Investors are paying more than ever to buy into Bruce Stout’s thinking that the world is still a long way off from solving its economic problems.
The 1.1 billion-pound ($1.7 billion) Murray International Trust (MYI) managed by Stout at Aberdeen Asset Management Plc (ADN) is the top performer of the U.K.’s 10 largest closed-end funds during the financial crisis, returning 84 percent in the five years to Aug. 31, according to Morningstar Inc. Its stock market value is now 8.3 percent higher than its assets compared with a discount of 20 percent a decade ago, data compiled by Bloomberg show.
Stout hasn’t added a single company to his fund this year. Key to his strategy is the view that central bankers focus on interest rates and quantitative easing and have yet to find the right tools to fix the economy while investors are missing opportunities because they perceive risk incorrectly.
“All they’re doing is going round and round in the credit cycle believing that old measure of reducing interest rates will cure the illness that’s completely different from the past,” Stout said in an interview in Edinburgh. “They’re still looking at it in the same blinkered way.”
European Central Bank President Mario Draghi said on July 26 he would do everything it takes to protect the euro, though he didn’t announce details of any plan.
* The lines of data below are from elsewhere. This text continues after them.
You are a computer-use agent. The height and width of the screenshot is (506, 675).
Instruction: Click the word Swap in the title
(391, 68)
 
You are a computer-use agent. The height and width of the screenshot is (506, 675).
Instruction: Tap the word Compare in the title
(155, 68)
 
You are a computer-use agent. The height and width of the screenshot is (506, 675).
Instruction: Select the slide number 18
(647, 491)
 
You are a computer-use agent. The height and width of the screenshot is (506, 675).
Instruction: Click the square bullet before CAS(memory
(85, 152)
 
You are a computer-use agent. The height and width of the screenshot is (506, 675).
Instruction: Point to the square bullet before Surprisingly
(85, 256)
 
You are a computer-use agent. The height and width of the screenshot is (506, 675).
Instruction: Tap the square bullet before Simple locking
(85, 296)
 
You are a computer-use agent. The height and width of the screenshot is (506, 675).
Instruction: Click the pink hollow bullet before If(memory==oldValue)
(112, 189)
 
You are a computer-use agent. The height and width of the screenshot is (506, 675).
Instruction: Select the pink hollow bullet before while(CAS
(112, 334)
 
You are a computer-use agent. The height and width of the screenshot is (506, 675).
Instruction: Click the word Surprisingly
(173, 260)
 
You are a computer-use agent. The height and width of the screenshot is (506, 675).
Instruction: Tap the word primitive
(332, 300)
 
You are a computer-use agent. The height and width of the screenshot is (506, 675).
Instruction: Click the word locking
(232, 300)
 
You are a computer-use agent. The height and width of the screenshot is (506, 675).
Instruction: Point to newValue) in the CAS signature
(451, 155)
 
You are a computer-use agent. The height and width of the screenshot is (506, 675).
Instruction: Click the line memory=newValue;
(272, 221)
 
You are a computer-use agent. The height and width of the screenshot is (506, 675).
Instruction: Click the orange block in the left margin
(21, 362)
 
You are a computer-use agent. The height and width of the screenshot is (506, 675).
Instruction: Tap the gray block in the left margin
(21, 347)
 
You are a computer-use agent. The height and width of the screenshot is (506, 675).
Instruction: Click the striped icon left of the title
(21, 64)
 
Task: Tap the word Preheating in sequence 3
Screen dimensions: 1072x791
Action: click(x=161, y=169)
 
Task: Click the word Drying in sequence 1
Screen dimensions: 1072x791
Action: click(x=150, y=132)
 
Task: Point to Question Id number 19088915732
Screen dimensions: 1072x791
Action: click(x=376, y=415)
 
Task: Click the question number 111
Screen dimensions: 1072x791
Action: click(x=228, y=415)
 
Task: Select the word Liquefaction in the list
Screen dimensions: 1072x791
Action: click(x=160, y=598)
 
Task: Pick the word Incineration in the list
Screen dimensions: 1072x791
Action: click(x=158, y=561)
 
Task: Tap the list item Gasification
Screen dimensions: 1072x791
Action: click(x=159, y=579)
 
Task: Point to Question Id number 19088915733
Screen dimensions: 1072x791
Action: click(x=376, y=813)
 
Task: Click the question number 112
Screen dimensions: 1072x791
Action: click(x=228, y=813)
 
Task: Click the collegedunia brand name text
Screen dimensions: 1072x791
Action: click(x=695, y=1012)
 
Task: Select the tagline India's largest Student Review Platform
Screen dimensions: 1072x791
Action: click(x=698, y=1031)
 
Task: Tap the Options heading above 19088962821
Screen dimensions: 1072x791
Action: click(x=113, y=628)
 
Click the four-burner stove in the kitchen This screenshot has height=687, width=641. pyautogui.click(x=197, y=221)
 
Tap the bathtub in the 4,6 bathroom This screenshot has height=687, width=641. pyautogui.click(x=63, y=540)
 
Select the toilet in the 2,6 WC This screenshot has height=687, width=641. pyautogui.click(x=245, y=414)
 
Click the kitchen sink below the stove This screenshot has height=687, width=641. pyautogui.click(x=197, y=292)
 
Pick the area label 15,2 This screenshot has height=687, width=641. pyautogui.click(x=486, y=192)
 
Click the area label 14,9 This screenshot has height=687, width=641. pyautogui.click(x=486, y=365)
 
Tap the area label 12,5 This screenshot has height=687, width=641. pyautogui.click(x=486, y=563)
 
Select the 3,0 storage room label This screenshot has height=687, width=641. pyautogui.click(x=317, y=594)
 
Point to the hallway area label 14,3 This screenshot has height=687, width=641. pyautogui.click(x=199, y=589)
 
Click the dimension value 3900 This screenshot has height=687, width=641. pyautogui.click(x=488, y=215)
Federal Reserve Chairman Ben S. Bernanke made the case for further monetary easing at the annual forum last week in Jackson Hole, Wyoming.
“We’re no further forward at all in terms of the defining issue of the day: the crisis of public sector indebtedness,” Stout said at his office on Aug. 24. “That unfortunately will take a decade to make any kind of dent in it.”
The Murray International Trust was founded in 1907 for wealthy Scots to invest in railroad bonds across the Americas, the emerging markets of the day, and Stout isn’t constrained by having to invest in specific types of assets.
As a result, the 53-year-old picks and holds companies that he reckons can make money in any economic climate.
The largest bond investment is securities from Brazil’s Vale SA (VALE3), the biggest iron-ore producer in the world. The company’s A- rating from Standard & Poor’s is the highest among all Brazilian companies. The yield on the November 2036 Vale dollar bonds held by Murray International was 5.66 percent yesterday, down from 6.75 percent five years ago.
The fund’s biggest two stock investments are British American Tobacco Plc (BATS), Europe’s largest cigarette maker, and PT Unilever Indonesia, part of the world’s second-largest consumer products company, according to Murray’s monthly fact-sheet.
Murray International is considered “defensive,” meaning its investments gain less during bull markets and lose less when stocks and bonds decline, said Richard Troue, an analyst at Hargreaves Lansdown, a financial adviser in Bristol, England, that invests in the fund for clients.
“If there was a return to positivity and all of a sudden markets started to rocket then he’s holding a lot of companies that would be left behind and that’s one of the risks,” said Troue. “You have to question whether you’d buy the fund now or if it’s better to wait. We’d be inclined to wait.”
BAT shares have risen 5.2 percent this year, while the MSCI World Index (MXWO) of developed markets is up 7.8 percent. The trust returned 14.1 percent over the past 12 months, the most among the 10 largest closed-end funds in the U.K., data from Chicago- based Morningstar Inc. show.
Stout said he took advantage of a dip in the oil price and the decline in related stocks to add to holdings in companies including Total SA (FP), which is among his top 20 equity investments. Total shares dropped 10 percent in the first half of 2012 and have recovered 10 percent since then.
That reflects how investors should stick with companies with solid earnings and dividends rather than be swayed by the markets, Stout said. The MSCI World Index jumped 11 percent in the first quarter of this year before declining 5.8 percent in the second and rallying 3 percent so far in the third.
“Sentiment is taking investors’ minds on some kind of roller-coaster journey where you can come in at the beginning of the year and drive equity markets higher purely based on hope and expectation,” Stout said in an interview at his office in Edinburgh. “You never make money on hope.”